Consider first loudspeaker systems and the spatial impression that can be 
created with them. Without special techniques, common two-channel 
stereophonic setups can only create auditory events on the line connecting 
the loudspeakers. Sound emanating from other directions cannot be 
produced. Logically by using more loudspeakers around the listener, more 
directions can be covered and a more natural spatial impression can be 
created. The most well known multichannel loudspeaker system and layout is 
the 5.1 standard (ITU-R 775-1), which consists of five loudspeakers at 
azimuth angles of 0°, ±30° ja ±110° with respect to each other. Other systems 
with varying number of loudspeakers located at different directions have also 
been proposed. Some existing systems, especially in theaters and sound 
installations, also include loudspeakers at different heights. 

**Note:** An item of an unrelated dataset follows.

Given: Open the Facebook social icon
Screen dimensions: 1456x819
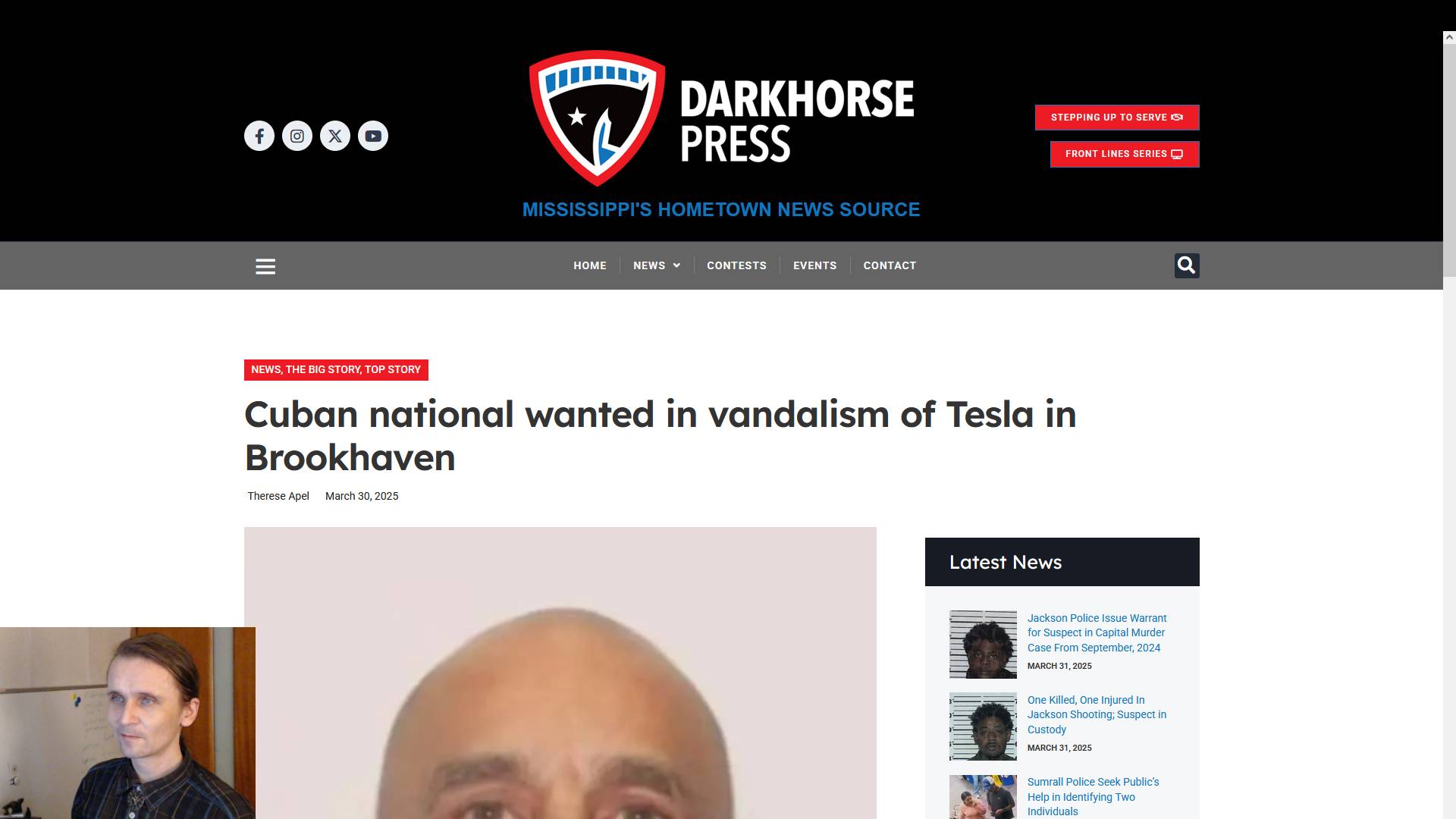Looking at the screenshot, I should coord(259,136).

Several different recording methods have been designed for the previously 
mentioned loudspeaker systems, in order to reproduce the spatial impression 
in the listening situation as it would be perceived in the recording environment. 
The ideal way to record spatial sound for a chosen multichannel loudspeaker 
system would be to use the same number of microphones as there are 
loudspeakers. In such a case, the directivity patterns of the microphones 
should also correspond to the loudspeaker layout such that sound from any 
single direction would only be recorded with one, two, or three microphones. 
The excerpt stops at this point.